Postgres Connections and Serverless Computing
September 16th, 2018
AWS Lambda and Google Cloud Functions are an absolute joy to use for glue code or personal projects. Deploys happen in less than a minute, they cost barely anything to run, and they cost nothing you’re not running them.
Just for fun, I built Chord which uses Cloud Functions + BigQuery to give myself SQL access to visitors to this site. Since I joined Numeracy, I’ve been working with some of our customers to set up basic event tracking. Chord (which requires no ops and is basically free) is an easy pitch.
The problem with using BigQuery as an analytics database is replicating production data to BigQuery is terrible. Replicating once a day is enough for analysts looking at historical trends, but customer support or sales often need near-realtime (within 1 min) access to data. Replicating once a minute quickly becomes prohibitive. Generally, I’ve seen early startups use Postgres as an OLAP and foreign data wrap a production replica to allow for easy access nearly real-time production state with almost no on-going operational cost.
So…I need to switch to Postgres. But unlike my blog, these startups might have thousands of visitors, which begets the question: how far will Chord scale?
Will Chord scale?
The main problem with scaling Chord is database connections.
Because you’re just appending to a table with almost indices, you don’t start hitting database write contraints until thousands of writes/sec. The main limitation then is the number of postgres connections. This is generally solved with psyopg2 connection pooling, but Google Cloud explicitly lays out some advice in Connecting to Cloud SQL.
When using a connection pool, it is important to set the maximum connections to 1. Where possible, we recommend that you allocate connection objects in global scope. If you use a connection pool in global scope, then we recommend that you not close connections at the end of the function call.
I was puzzled by this, but then I read “Files that you write consume memory available to your function, and sometimes persist between invocations” and “Cloud Functions often recycles the execution environment of a previous invocation.

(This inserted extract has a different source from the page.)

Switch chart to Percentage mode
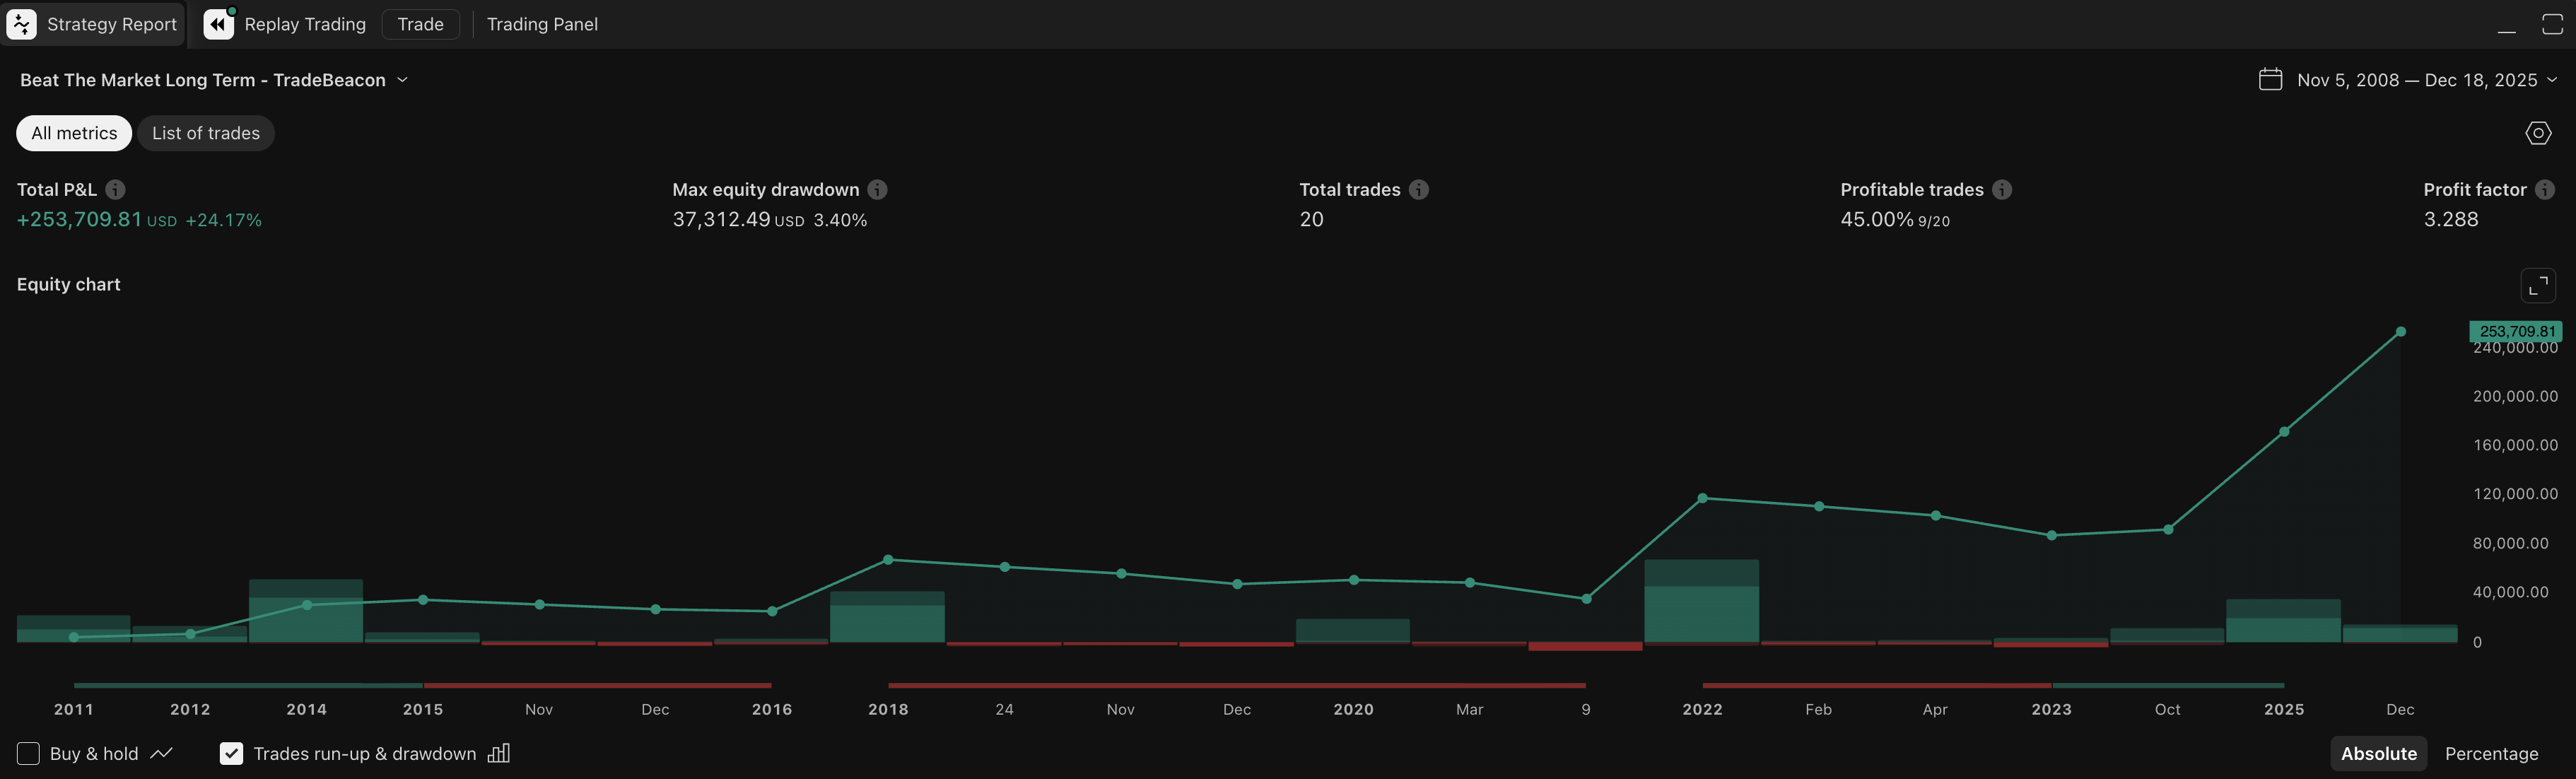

If you declare a variable in global scope, its value can be reused in subsequent invocations without having to be recomputed.”
So if you have a lot of requests, there’s a fair chance you’ll hit your warm instance and be able to re-use the connection.
import os
import psycopg2
from psycopg2.pool import SimpleConnectionPool
# The first request is slower because the connection is being established
# but is much faster this time.
pool = SimpleConnectionPool(1, 1,
user=os.environ.get('POSTGRES_USER'),
password=os.environ.get('POSTGRES_PASSWORD'),
host=os.environ.get('POSTGRES_HOST'),
port=os.environ.get('POSTGRES_PORT'),
database=os.environ.get('POSTGRES_DB'))
def run(request):
conn = pool.getconn()
# your code
pool.putconn(conn)
Buying your way to scale
db-n1-highmem-2 (about $130/month) can hold up to 200 connections.
A warmed up Chord function takes ~ 250ms to run, which translates to 800 requests/second. Unfortunately, you can’t scale too far by just throwing money/hardware at the problem: A $1,000/month Postgres instance will only double the maximum connections.
Hacking your way to scale
After that, you can probably reduce your load with some basic hacks:
- Queue up events client-side and send them via the Beacon API. Browsers can arbitrarily restrict payload size (generally to 64kb), so send whenever the queue is approaching the max payload size, page is being closed, or after a certain amount of time (10 seconds) has elapsed.
- Implement 413 retries. If the cloud function isn’t able to secure a connection, return a 413. On the client-side, keep the events in the queue and include them in the next attempt. There’s the risk of data loss, but you can always monitor for failed connections and deal with it then.
With either of these hacks, you’re limited not by the number of events, but by the number of simultaneous browser sessions. In my experience, only a few percent of your monthly active users are simultaneously active (sending events, not just having the tab open) on your site at any given second, so Chord is probably useable up to, say, a hundred thousand monthly actives, which is a successful B2B business and even a moderately well-off B2C business.
Then what?
After that, it’s up to you to build or buy. If you build, you only need a persistent server that can queue up events and do batch inserts to the database. Queues scale basically infinitely (Google Pub/Sub scales not by number of messages, but number of gigabytes per second) and so long as you’re doing bulk inserts, there’s a 99% chance you’ll never need to do anything else (unless you turn out to be a unicorn).